Этот хулиган совершенно нарушил жизнь салона. Он его осквернил! Махал кусищем сырого мяса среди цветов и ароматов. Орал, топал сапожищами. Неслыханно! Он разрушил всю утонченность связей между ним (Шютё был, как он утверждал, потомком некоего француза, который забрел сюда лет сто тому назад) и его клиентками, лучшими дамами города, чувствительными и нежными душами, которые в жизни своей никогда не видели так близко от себя сырого мяса. Они сидели там, убаюканные чуткими пальцами парикмахера, тихо лелея свои утонченные мечты, приятно усыпляемые атмосферой этого салона красоты, красоты, и только красоты, да, и, наверное, любовались через окно витрины утренним солнышком — вдруг вбегает этот хам, негодяй, мужик, пропахший кровью, коровами и свиньями, луком, чесноком… и… и втаскивает на плече кровавую кость, огромную говяжью ляжку! Возмущенные такой мерзостью, дамы тоже кричали на мясника. Этого, дескать, так не оставят их супруги, отцы, друзья дома, нет, ни за что не оставят!

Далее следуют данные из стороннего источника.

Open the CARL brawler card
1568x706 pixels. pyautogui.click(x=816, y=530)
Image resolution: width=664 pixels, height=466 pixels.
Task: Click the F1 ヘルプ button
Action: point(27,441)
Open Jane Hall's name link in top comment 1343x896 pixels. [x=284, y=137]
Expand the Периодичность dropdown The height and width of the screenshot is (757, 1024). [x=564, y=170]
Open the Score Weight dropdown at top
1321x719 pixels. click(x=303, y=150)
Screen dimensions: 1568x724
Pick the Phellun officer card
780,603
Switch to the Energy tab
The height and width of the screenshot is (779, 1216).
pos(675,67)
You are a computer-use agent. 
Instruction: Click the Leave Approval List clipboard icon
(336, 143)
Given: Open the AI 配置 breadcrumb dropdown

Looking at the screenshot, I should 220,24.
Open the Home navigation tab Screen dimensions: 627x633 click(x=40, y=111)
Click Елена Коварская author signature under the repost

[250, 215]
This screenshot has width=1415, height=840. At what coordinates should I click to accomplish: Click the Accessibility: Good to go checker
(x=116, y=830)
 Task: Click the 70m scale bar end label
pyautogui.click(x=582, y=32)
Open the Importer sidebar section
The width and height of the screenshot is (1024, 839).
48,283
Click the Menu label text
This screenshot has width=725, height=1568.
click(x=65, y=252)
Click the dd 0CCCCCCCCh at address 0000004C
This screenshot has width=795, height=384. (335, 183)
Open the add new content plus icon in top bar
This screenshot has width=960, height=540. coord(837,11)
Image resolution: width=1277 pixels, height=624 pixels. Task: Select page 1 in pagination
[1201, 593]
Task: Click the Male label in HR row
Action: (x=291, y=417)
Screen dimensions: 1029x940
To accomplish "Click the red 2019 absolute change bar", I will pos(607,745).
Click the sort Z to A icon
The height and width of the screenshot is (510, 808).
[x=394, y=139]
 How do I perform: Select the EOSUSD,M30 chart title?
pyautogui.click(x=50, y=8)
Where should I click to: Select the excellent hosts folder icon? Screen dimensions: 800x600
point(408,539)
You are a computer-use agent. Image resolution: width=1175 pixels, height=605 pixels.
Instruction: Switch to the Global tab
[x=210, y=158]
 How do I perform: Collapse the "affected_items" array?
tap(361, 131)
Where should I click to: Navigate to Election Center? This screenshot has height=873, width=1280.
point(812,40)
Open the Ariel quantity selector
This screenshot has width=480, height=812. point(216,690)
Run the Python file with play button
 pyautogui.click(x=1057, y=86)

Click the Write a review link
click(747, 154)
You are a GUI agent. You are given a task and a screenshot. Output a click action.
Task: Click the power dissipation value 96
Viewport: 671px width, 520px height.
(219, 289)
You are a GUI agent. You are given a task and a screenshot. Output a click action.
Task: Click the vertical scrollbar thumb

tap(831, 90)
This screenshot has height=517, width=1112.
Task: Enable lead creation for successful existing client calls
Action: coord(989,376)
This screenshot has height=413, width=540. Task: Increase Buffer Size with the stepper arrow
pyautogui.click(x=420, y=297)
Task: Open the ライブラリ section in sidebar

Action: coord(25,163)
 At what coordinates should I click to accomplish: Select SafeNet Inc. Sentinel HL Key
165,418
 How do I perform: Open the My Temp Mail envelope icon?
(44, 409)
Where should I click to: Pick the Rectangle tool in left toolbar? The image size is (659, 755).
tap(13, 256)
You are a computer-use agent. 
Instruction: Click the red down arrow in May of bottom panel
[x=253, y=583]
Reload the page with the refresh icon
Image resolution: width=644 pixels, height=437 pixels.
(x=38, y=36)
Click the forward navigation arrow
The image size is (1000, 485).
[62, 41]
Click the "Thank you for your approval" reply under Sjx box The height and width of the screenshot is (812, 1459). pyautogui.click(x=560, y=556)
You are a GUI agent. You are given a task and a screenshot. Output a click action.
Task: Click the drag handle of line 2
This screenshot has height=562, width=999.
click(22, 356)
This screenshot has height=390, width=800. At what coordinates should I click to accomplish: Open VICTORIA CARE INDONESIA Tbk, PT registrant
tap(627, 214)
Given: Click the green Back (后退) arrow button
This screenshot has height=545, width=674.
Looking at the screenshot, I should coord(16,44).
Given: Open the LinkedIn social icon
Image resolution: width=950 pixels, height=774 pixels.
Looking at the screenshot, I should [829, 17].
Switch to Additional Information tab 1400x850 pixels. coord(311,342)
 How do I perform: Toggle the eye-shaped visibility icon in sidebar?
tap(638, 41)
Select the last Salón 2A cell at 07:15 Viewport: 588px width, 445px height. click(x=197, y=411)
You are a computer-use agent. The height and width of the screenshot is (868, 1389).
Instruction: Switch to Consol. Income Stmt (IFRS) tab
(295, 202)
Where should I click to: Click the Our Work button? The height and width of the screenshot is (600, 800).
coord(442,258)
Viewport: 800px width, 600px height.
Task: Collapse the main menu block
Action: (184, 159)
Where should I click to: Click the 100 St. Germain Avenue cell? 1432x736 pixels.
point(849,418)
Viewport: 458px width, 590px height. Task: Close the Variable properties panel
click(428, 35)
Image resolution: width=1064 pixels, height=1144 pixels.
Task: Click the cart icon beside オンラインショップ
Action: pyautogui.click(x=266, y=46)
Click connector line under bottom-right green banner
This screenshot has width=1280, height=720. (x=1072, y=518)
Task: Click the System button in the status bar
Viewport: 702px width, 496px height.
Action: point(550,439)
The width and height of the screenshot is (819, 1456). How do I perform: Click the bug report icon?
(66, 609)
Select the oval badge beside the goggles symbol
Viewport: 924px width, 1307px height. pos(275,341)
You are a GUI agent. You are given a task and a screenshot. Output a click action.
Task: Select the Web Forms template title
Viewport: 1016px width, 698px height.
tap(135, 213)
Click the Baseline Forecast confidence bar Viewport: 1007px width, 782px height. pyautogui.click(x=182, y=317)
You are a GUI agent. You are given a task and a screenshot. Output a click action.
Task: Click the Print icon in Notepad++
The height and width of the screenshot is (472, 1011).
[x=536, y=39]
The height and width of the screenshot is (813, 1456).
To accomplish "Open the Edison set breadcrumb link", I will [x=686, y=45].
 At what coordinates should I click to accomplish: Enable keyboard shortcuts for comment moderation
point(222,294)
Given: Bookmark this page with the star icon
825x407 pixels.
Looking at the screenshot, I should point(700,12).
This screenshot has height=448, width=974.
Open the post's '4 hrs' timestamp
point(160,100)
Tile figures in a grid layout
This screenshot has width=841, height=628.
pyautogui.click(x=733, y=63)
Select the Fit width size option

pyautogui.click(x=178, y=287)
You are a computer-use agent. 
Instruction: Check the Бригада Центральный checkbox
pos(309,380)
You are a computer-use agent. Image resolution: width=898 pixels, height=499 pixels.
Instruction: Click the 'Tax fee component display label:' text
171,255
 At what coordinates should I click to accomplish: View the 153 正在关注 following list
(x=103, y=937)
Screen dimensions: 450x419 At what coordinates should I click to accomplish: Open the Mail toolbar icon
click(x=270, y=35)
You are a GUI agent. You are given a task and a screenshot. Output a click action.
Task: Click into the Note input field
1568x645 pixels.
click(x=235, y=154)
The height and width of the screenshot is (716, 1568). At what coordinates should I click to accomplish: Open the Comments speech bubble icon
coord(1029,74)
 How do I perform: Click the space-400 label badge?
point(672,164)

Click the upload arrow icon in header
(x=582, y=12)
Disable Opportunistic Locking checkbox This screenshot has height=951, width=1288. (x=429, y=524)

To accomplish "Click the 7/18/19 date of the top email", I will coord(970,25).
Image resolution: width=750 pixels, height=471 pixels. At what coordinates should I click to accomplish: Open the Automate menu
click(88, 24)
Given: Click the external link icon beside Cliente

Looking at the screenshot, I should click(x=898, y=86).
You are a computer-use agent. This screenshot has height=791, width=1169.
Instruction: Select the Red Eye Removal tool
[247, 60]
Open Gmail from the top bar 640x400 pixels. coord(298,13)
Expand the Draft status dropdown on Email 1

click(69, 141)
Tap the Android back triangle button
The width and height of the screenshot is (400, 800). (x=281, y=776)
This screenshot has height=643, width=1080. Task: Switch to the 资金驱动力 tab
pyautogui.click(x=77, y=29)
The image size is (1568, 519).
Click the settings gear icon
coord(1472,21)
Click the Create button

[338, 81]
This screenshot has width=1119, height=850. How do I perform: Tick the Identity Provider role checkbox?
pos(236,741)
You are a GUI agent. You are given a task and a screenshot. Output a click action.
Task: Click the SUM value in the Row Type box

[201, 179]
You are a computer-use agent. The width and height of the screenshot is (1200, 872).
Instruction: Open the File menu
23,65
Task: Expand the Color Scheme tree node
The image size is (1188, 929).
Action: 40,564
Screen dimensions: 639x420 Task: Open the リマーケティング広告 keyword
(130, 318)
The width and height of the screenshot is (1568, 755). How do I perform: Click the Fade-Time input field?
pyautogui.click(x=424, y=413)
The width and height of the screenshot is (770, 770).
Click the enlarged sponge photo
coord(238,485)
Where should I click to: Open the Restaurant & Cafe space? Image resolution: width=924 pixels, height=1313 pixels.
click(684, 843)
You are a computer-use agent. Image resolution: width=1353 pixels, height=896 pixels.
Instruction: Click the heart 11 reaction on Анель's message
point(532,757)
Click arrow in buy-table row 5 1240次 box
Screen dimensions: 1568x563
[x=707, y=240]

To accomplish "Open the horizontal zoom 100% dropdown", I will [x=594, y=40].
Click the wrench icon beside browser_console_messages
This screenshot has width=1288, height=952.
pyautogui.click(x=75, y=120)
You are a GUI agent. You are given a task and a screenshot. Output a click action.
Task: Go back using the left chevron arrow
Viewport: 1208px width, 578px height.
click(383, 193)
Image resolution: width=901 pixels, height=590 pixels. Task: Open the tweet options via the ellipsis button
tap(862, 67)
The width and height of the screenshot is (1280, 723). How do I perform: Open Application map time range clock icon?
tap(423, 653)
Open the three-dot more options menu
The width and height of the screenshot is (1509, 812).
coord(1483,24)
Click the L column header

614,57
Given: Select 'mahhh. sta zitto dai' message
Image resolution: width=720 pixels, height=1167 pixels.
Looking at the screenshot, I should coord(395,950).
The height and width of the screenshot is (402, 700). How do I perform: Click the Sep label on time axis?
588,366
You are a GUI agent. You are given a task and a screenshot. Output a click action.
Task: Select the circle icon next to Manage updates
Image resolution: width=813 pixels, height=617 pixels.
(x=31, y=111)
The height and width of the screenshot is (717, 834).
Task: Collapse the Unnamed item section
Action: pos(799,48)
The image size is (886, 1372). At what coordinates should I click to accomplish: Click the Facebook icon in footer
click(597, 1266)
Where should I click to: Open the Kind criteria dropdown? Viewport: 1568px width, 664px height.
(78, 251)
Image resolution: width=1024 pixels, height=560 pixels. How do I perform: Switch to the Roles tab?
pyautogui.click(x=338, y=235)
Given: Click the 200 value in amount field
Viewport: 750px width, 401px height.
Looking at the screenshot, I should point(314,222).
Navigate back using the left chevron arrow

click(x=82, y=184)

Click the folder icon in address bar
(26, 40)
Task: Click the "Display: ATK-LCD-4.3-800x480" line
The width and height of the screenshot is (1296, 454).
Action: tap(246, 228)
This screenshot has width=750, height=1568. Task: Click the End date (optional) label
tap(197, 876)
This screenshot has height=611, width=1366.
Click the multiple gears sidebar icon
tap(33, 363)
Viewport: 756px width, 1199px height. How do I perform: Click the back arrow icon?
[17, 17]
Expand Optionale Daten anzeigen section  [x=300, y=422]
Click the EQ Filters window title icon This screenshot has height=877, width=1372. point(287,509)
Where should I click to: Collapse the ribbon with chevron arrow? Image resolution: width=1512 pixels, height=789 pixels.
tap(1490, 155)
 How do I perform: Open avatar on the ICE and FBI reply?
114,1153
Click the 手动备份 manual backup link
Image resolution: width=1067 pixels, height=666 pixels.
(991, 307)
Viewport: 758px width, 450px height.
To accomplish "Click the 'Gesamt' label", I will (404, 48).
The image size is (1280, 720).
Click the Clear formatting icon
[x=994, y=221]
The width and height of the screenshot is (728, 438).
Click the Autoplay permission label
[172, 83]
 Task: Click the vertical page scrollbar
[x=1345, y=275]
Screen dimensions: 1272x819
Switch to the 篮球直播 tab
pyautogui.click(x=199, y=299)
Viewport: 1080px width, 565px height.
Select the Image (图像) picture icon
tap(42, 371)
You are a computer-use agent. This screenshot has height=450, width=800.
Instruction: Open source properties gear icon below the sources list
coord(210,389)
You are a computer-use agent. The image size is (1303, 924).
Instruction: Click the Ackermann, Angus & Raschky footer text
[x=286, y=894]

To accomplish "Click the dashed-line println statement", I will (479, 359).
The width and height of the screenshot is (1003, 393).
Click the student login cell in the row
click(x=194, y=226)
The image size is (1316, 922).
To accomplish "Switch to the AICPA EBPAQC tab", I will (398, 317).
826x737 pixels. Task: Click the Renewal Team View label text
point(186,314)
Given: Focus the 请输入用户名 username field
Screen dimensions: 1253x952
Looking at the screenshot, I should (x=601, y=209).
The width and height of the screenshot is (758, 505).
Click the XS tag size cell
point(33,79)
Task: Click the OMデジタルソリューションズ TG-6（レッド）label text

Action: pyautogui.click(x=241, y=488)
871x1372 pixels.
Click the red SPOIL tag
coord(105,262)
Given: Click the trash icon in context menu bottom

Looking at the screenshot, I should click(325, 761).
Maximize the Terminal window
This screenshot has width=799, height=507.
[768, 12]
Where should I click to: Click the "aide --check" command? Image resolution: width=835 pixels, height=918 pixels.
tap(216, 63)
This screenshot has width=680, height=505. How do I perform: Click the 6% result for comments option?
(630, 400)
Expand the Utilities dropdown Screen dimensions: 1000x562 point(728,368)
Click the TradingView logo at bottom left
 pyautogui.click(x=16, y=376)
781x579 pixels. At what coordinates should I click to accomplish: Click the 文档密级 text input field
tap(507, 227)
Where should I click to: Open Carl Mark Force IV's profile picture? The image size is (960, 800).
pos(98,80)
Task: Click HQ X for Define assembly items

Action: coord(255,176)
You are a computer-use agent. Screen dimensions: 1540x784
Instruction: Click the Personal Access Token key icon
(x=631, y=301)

Когда Речану удалось успокоить парикмахера и публику, он вернулся к своей работе, продолжая быть со всеми приветливым, словно ничего не произошло. После обеда Волент извинился перед мастером, сделав вид, что все это его огорчает, но тут же начал потешаться над тем, как он всполошил в парикмахерской этих баб. Он радовался, что в Паланке снова о нем заговорят: «Слышали, Волент отчебучил! Честное слово, его ничто не изменит… Этому все нипочем! Настоящий паланкский гентеш! Ему и море по колено! Ну, скажу я вам, хорошенький он устроил спектакль, когда вбежал в салон с говяжьей ляжкой на плече! Вот это гусь, никто с ним не сладит: ни суд, ни жандармы».